A complete answer lists every line of the entries below where the string "target" appears.
--- RECORDS Enclosed Below ---
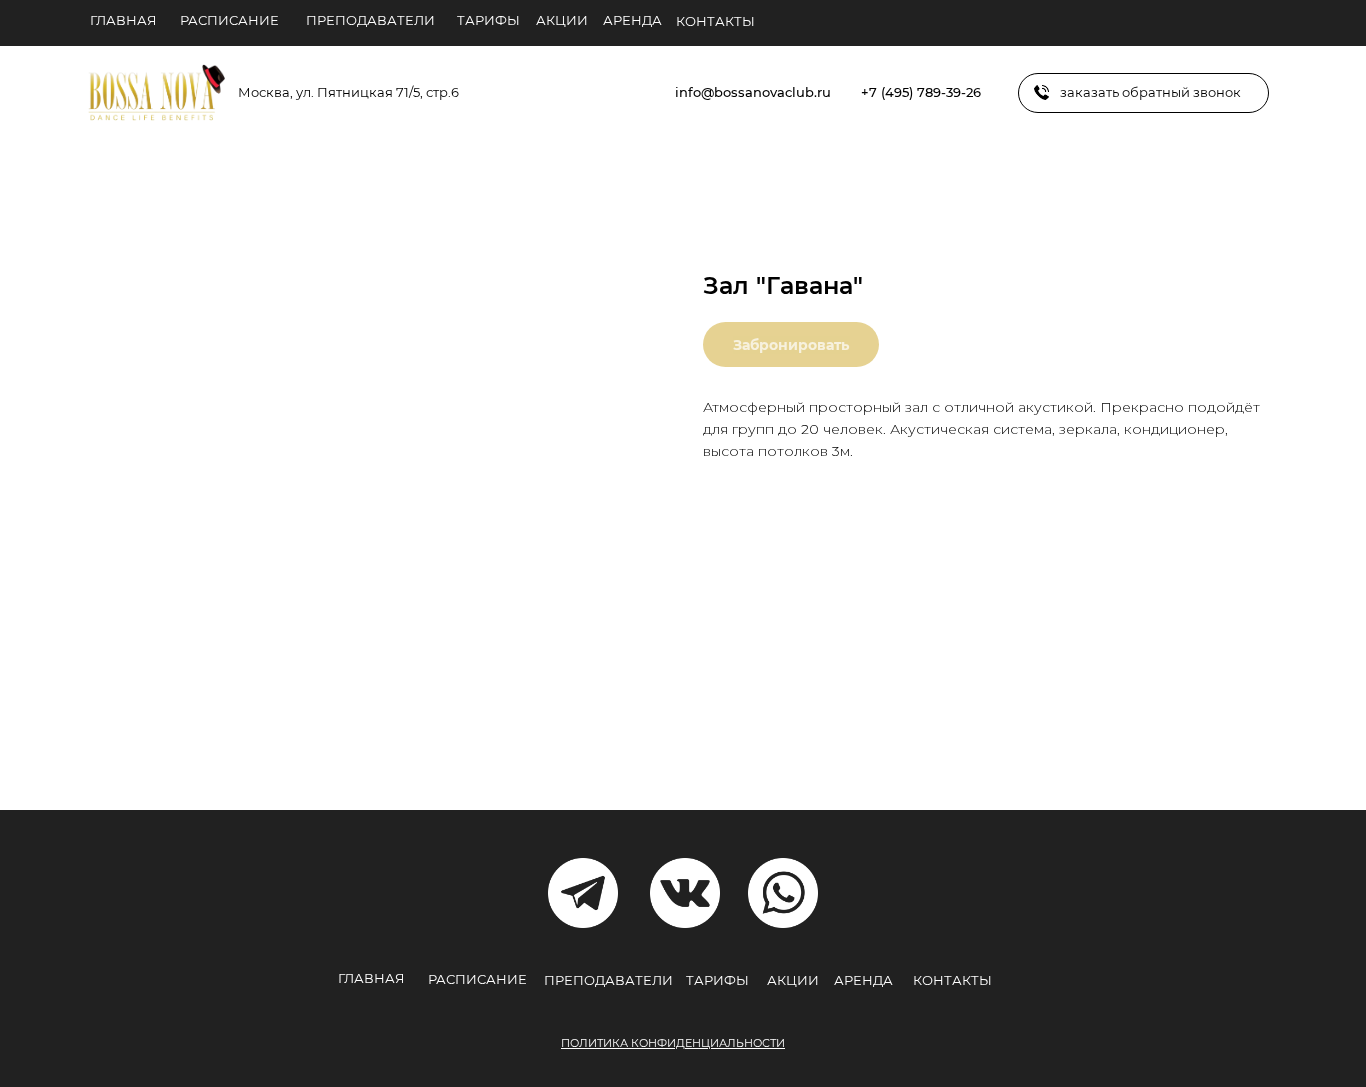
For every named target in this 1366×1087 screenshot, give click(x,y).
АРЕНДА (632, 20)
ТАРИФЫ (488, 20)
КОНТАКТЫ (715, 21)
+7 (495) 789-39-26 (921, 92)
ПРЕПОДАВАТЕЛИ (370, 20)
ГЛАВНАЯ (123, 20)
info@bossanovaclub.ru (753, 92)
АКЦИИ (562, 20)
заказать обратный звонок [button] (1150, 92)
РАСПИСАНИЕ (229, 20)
--- End of Enclosed RECORDS ---
--- RECORDS Enclosed Below ---
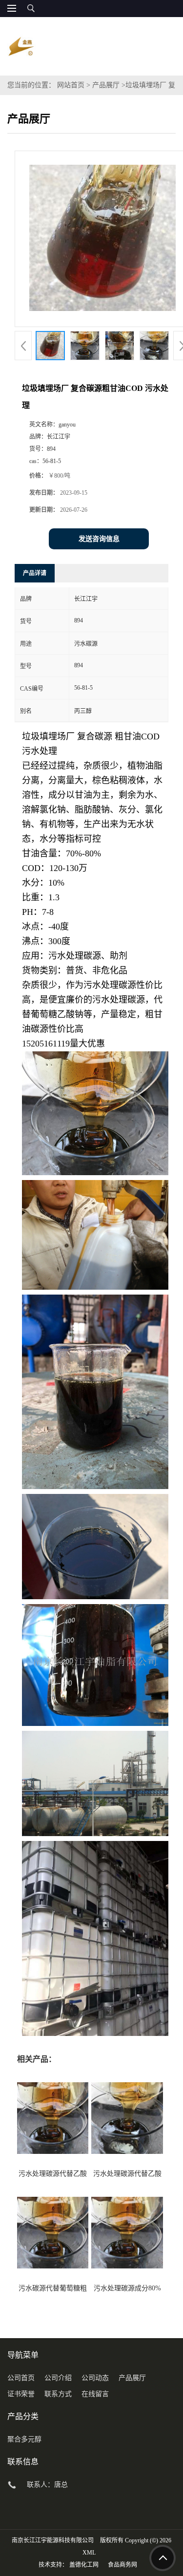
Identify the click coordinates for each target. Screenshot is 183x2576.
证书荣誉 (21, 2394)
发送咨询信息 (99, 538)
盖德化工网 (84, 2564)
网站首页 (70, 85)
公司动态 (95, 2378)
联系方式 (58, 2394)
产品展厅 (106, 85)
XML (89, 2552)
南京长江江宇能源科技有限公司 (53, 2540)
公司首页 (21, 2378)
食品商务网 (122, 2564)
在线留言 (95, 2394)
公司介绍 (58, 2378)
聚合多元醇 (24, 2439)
--- End of Enclosed RECORDS ---
SOLUTION TO THIS TASK:
For every named target in this 1366×1087 screenshot, give click(x,y).
Identify the click coordinates for each target. Screenshot is 183x2576.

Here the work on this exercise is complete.